QUESTION: La guerre au Moyen-Orient a-t-elle bouleversé vos prévisions pour la haute saison touristique ?

REPONSE: Ce qui est intéressant, c'est que la situation liée à l'Iran a dopé les déplacements [en Europe] pendant la période des vacances de Pâques. Les deux premières semaines d'avril sont solides. Pour moi, les gens qui voulaient auparavant soit aller au Moyen-Orient soit survoler la région pendant les vacances changent d'avis et reviennent au Portugal, en Espagne, dans le sud de la France, en Italie, en Grèce.

Je ne suis pas certain que cela va se poursuivre jusqu'à l'été, mais actuellement nous constatons une augmentation des demandes de vacances en famille en Europe.

Quand la guerre sera terminée, et nous pensons qu'elle durera peut-être encore quatre, cinq ou six semaines, les compagnies du Golfe vont recommencer à fonctionner. Leur secteur touristique sera en morceaux, et les prix vont chuter massivement, subventionnés par les hôtels et les infrastructures touristiques du Moyen-Orient. Cela mettra vraiment le secteur européen du voyage sous pression. Combien d'Européens voudront retourner à court terme dans le Golfe ? Je ne sais pas.

Q: Ryanair est l'une des compagnies les mieux protégées contre les fluctuations des cours du pétrole via des contrats à terme, dits de "couverture". Quand le kérosène cher va-t-il devenir un problème pour vous ?

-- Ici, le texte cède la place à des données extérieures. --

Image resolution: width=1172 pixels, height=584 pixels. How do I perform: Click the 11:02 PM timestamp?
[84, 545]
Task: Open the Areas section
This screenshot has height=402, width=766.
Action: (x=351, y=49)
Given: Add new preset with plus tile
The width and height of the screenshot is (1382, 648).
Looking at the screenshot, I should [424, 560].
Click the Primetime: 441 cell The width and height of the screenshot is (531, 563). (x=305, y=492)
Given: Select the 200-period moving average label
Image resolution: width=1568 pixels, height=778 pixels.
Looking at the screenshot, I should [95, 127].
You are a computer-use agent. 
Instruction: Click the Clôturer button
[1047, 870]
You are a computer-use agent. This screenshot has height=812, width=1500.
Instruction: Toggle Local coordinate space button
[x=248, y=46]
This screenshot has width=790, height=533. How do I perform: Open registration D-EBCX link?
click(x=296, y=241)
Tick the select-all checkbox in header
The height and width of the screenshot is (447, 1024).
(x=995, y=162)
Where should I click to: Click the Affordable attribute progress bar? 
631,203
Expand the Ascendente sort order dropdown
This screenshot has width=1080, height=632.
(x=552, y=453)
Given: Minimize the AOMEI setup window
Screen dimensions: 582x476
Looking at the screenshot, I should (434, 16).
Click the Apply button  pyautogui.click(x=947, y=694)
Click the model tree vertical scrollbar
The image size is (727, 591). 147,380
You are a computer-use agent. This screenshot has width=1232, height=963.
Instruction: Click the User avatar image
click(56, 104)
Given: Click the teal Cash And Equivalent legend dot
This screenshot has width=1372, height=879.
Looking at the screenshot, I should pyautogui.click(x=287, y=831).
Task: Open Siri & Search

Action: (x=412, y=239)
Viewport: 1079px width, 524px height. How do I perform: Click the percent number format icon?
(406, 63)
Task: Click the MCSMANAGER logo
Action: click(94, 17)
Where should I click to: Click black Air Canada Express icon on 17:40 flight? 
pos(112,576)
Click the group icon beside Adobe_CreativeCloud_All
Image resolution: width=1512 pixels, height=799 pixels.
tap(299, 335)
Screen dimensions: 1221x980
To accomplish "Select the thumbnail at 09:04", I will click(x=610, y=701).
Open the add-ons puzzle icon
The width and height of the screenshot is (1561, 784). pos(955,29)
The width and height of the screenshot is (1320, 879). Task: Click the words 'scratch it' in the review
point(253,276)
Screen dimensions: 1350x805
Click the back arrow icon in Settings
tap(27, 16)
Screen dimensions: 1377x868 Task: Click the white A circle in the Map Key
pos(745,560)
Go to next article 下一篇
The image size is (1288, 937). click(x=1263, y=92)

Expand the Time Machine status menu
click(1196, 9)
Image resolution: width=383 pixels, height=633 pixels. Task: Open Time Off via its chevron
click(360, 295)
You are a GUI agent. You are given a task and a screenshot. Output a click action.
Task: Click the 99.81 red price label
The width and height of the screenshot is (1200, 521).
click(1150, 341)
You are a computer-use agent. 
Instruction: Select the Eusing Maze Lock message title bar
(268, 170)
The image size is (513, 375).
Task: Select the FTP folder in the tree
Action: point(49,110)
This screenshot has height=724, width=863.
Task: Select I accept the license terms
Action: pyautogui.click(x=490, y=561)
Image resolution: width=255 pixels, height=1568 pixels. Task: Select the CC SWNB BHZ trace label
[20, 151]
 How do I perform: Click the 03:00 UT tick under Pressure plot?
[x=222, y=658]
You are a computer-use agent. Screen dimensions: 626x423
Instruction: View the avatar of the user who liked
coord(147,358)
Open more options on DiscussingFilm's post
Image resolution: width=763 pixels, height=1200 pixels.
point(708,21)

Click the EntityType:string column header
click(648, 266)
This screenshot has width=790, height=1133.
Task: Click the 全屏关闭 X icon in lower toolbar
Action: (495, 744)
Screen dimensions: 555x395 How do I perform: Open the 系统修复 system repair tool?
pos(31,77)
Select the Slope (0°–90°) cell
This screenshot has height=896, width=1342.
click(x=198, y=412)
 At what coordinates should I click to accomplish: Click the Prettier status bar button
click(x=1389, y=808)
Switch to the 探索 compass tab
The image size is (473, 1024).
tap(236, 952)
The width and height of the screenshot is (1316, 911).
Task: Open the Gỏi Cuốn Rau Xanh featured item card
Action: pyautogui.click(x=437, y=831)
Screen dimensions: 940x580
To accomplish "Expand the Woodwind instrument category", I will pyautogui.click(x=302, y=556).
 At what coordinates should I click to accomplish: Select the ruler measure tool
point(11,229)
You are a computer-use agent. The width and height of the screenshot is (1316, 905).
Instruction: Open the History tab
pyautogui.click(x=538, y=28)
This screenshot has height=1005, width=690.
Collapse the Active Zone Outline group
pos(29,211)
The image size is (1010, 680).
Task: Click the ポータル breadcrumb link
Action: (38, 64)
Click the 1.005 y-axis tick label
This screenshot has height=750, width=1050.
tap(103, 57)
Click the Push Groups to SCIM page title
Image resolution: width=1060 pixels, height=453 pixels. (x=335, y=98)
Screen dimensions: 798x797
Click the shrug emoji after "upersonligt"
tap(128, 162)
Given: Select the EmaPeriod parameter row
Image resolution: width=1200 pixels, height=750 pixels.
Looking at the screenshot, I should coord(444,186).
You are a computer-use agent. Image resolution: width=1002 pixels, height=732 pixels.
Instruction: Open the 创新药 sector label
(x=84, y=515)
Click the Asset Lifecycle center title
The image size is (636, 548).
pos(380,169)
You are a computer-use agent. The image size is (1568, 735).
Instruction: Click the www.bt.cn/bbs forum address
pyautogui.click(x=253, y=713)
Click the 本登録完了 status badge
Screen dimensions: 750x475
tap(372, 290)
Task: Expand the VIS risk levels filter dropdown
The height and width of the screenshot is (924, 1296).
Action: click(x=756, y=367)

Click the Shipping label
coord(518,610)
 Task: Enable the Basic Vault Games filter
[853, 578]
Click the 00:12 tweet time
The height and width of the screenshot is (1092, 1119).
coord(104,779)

R: C'est déjà un problème maintenant. Nous sommes couverts à 80% jusqu'en mars 2027, à seulement 67 dollars le baril. Mais nous devons toujours payer 20% de notre kérosène à 180 dollars. Donc cela va devenir un défi pour nous à partir d'avril et mai, même si nous pouvons l'absorber. Mais vu les prix à plusieurs trimestres, le marché lui-même pense que ça ne va pas durer très longtemps et que les prix vont retomber. S'ils restent élevés, cela représentera un problème pour toutes les compagnies en Europe, elles vont appliquer des surcharges et les prix des billets vont augmenter.

Q: Vous avez décidé de réduire la voilure en France en raison de l'augmentation de la pression fiscale sur l'aérien en 2025. La stabilité décidée pour 2026 peut-elle vous faire changer d'avis ?

R: Pour la France, ce serait compliqué de faire peser davantage de contraintes sur le secteur que celles qui existent déjà. La fiscalité française sur le secteur aérien est ridiculement élevée, les services de navigation aérienne ridiculement chers. Et franchement, cela ne nous intéresse pas de croître en France à l'heure actuelle.

Si nous avons le choix d'aller en Suède, en Slovaquie où ils ont aboli les taxes sur l'aviation (...) pourquoi volerions-nous en France où elles augmentent toujours ? L'aérien français est toujours à moins de 100% de ses volumes de trafic d'avant Covid, alors que l'Espagne, la Grèce et l'Italie sont à 120 ou 125%. A terme, il y aura un nouveau gouvernement en France, et à terme, peut-être la France deviendra-t-elle plus compétitive. Mais je ne compte pas dessus.